Kenyan President Mwai Kibaki and new Prime Minister Raila Odinga are set to visit towns in the Rift Valley province Thursday. The region was at the center of the political and ethnic clashes that followed December's disputed elections. And it is now the focus of some of the thorniest issues confronting the new coalition government, including the resettlement of people displaced from their homes.
Around 160,000 people remain in camps, according to the Kenya Red Cross, with the bulk of these in the Rift Valley. President Kibaki and Prime Minister Odinga are hoping to determine a plan for resettling these people by next week.
But members of parliament from Mr. Odinga's Orange Democratic Movement (ODM), who represent districts in the Rift Valley, have urged the government to hold off on resettling people. They say the underlying tensions that led to the recent violence - as well as similar clashes in the past - must be addressed first.
"We do not want this thing to be rushed," says Joshua Kutuny, a member of parliament from Cherangany in the northern Rift Valley. "This thing has been coming up always after five years. So even resettling these people without addressing the main cause of the problem will mean that we resettle them today, tomorrow again, they are IDPs. If it is the issue of land we want to understand what is causing this problem. The tribal animosity that is there, what are we going to do."
Much of the initial wave of violence in the Rift Valley following the elections involved attacks from groups from the Kalenjin community on members of the Kikuyu tribe of President Mwai Kibaki. Retaliatory attacks by Kikuyus followed, centered in the towns of Nakuru and Naivasha. Since Kenya's independence, many Kikuyus have resettled in the Rift Valley, on land that many Kalenjins see as rightly theirs.
The debate over resettling IDPs has largely broken down along regional and tribal lines. Members of parliament from the northern and southern Rift Valley - members of the Orange Democratic Movement representing districts with large Kalenjin communities - have called for resettlement to be delayed.
But Rift Valley lawmakers belonging to Kibaki's Party of National Unity - mainly Kikuyus from the area of Nakuru and Naivasha in the Central Rift Valley - have accused those seeking to delay resettlement of using the IDPs as a bargaining chip in addressing grievances over land distribution.

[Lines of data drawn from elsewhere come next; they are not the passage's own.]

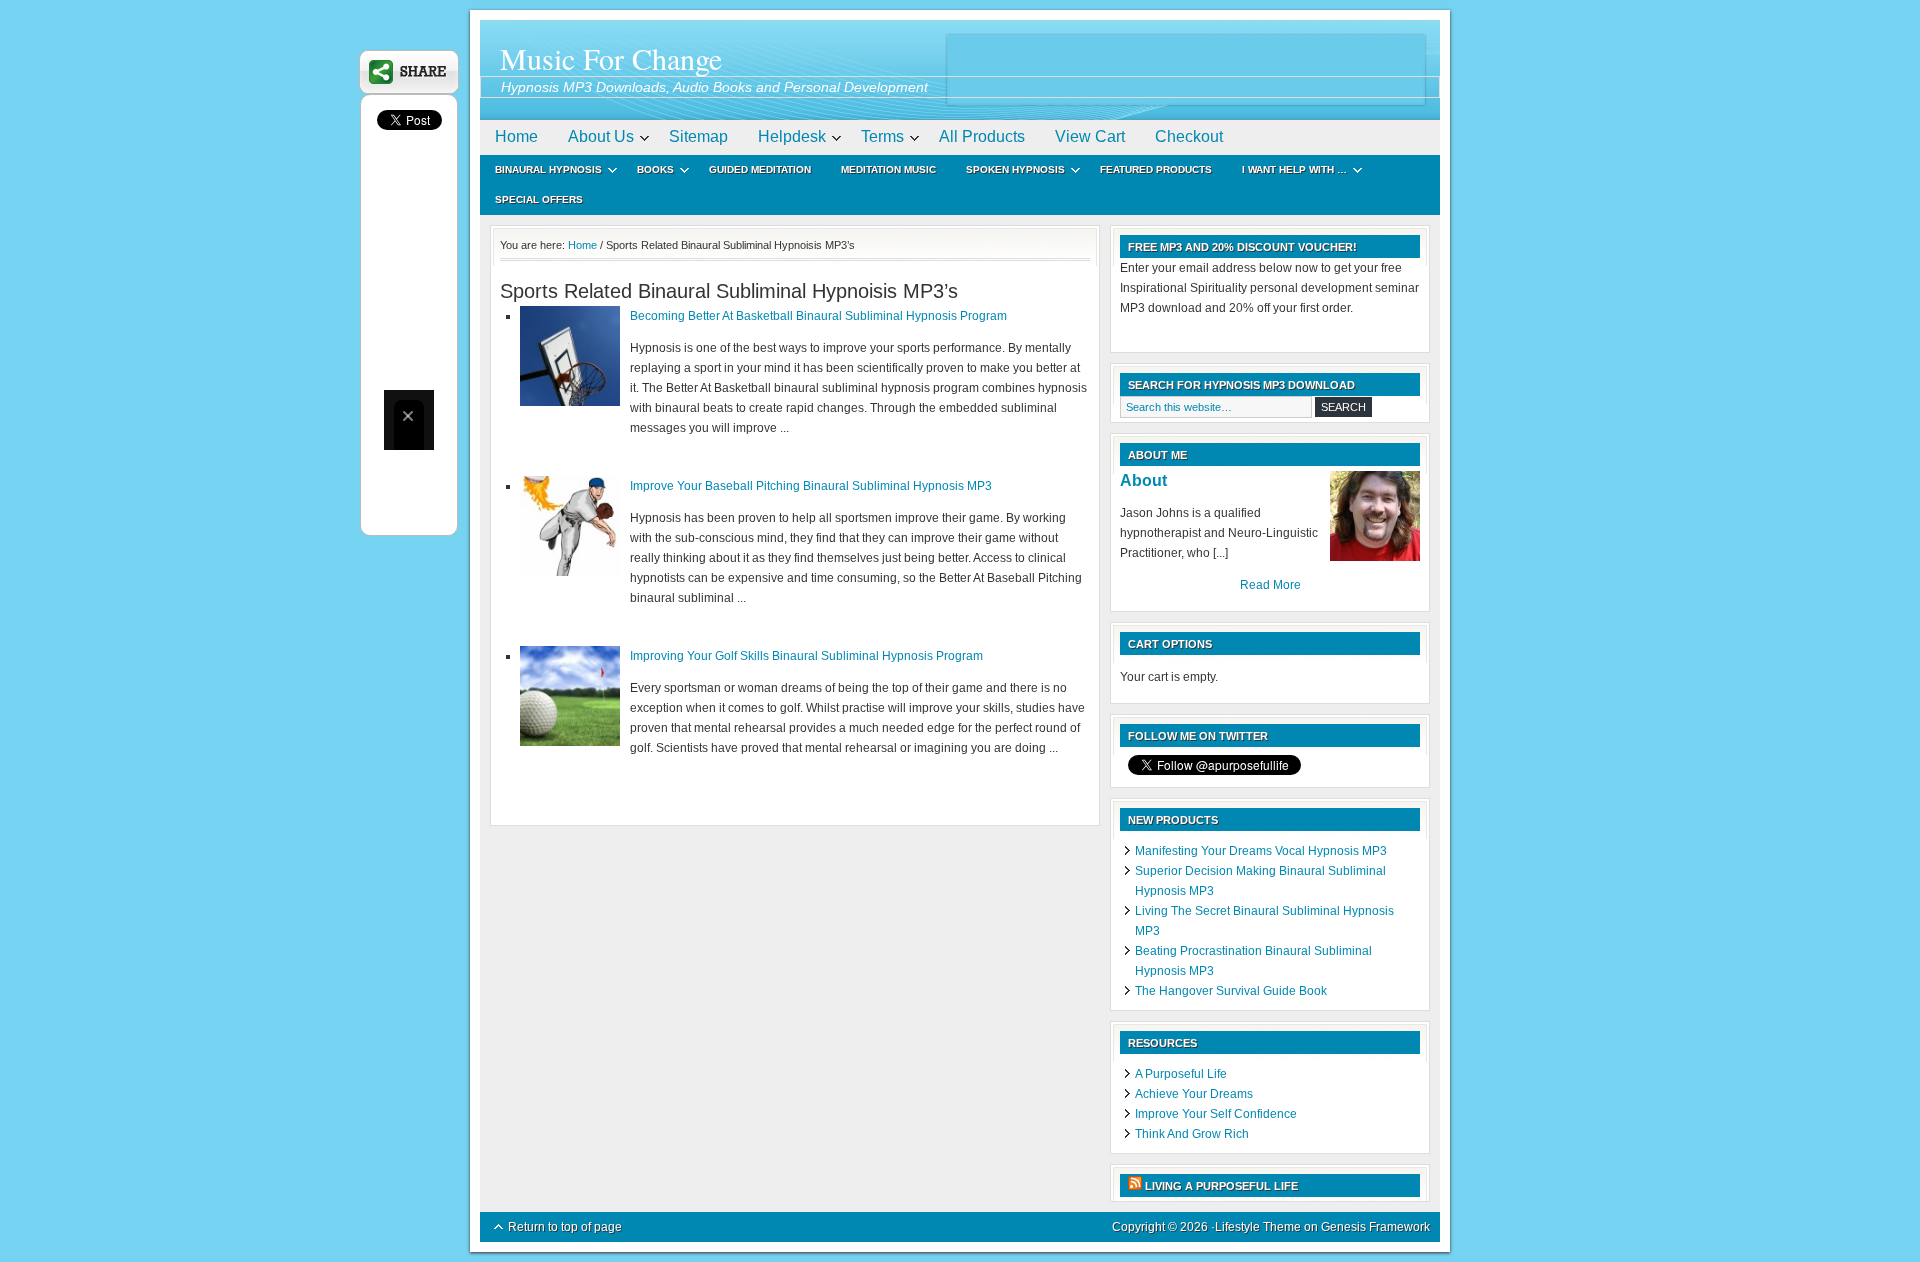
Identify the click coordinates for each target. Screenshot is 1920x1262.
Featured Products (1156, 169)
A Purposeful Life (1181, 1074)
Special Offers (539, 199)
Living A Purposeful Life (1221, 1186)
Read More (1270, 585)
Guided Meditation (760, 169)
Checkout (1189, 136)
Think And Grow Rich (1192, 1134)
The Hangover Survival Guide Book (1231, 991)
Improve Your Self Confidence (1216, 1114)
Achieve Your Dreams (1194, 1094)
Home (516, 136)
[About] (1375, 516)
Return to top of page (565, 1227)
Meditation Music (888, 169)
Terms (875, 140)
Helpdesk (784, 140)
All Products (982, 136)
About (1143, 480)
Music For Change (611, 58)
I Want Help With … (1287, 172)
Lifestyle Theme (1258, 1227)
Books (648, 172)
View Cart (1090, 136)
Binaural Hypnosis (541, 172)
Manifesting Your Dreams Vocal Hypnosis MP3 (1261, 851)
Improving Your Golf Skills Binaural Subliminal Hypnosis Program (806, 656)
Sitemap (698, 136)
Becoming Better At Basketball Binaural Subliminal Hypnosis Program (818, 316)
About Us (593, 140)
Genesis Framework (1375, 1227)
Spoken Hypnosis (1008, 172)
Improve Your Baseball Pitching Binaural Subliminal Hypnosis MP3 (811, 486)
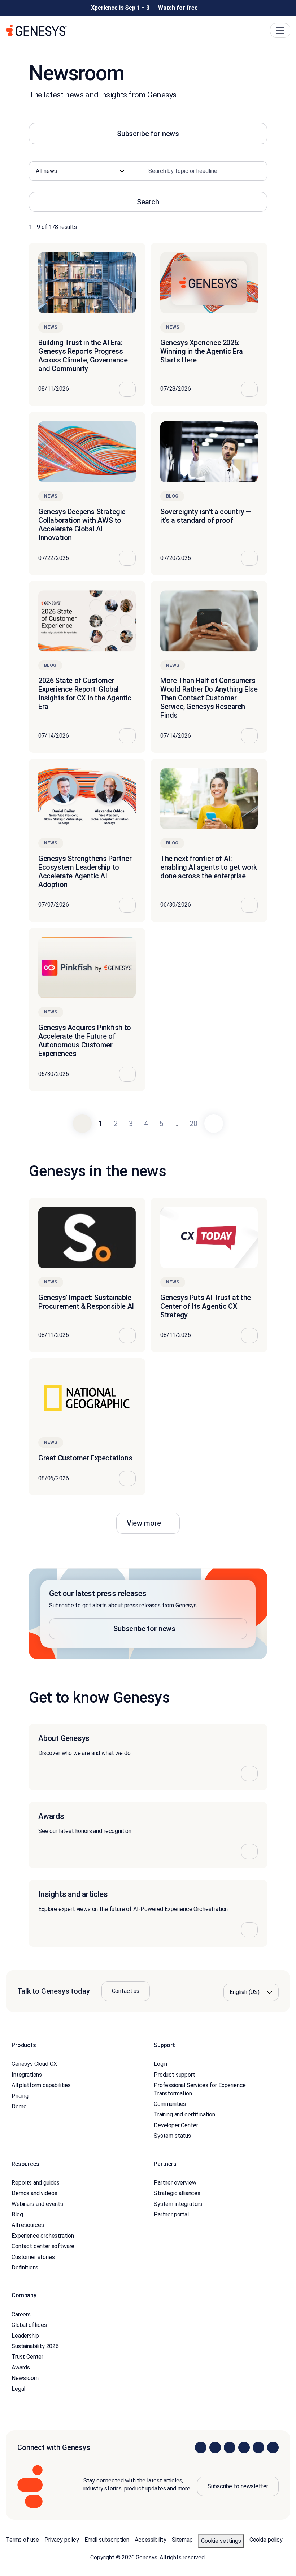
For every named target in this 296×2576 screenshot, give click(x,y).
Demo (19, 2106)
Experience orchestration (43, 2235)
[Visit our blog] (273, 2447)
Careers (21, 2314)
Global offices (29, 2324)
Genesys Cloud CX (34, 2063)
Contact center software (43, 2246)
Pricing (20, 2095)
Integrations (27, 2074)
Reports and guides (36, 2182)
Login (160, 2063)
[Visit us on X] (229, 2447)
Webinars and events (37, 2203)
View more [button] (144, 1523)
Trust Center (27, 2356)
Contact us (125, 1991)
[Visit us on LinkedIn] (200, 2447)
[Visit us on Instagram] (215, 2447)
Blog (17, 2214)
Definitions (25, 2267)
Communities (170, 2104)
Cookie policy (266, 2539)
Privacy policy (61, 2539)
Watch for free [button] (178, 7)
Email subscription (106, 2539)
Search (148, 201)
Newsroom (25, 2378)
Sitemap (182, 2539)
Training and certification (184, 2114)
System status (172, 2135)
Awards (21, 2367)
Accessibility (150, 2539)
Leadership (25, 2335)
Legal (18, 2388)
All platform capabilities (41, 2085)
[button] (148, 1614)
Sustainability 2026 (35, 2346)
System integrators (178, 2203)
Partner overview (175, 2182)
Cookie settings (221, 2540)
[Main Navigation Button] (280, 30)
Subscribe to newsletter (238, 2485)
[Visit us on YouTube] (258, 2447)
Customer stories (33, 2256)
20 (193, 1123)
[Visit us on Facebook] (244, 2447)
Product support (174, 2074)
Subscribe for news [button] (148, 133)
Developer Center (176, 2124)
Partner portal (171, 2214)
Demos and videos (34, 2193)
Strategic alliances (177, 2193)
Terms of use (22, 2539)
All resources (28, 2224)
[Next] (213, 1123)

Industrialization assistant minister Nderitu Mureithi, who represents the Laikipia West district, says the Orange Democratic Movement members may also be hoping to gain more representation in the new coalition government.
"I think it's really an issue of selfishness in this whole matter of grand coalition and who gets what position and so on," he said. "I think some segments from the ODM team clearly want to use that issue as a bargaining chip for what they believe maybe they can get by way of positions."
Several Orange Democratic Movement lawmakers from the Rift Valley have expressed disappointment at the lack of consultation in distributing government jobs and have hinted at the possibility of leaving the party.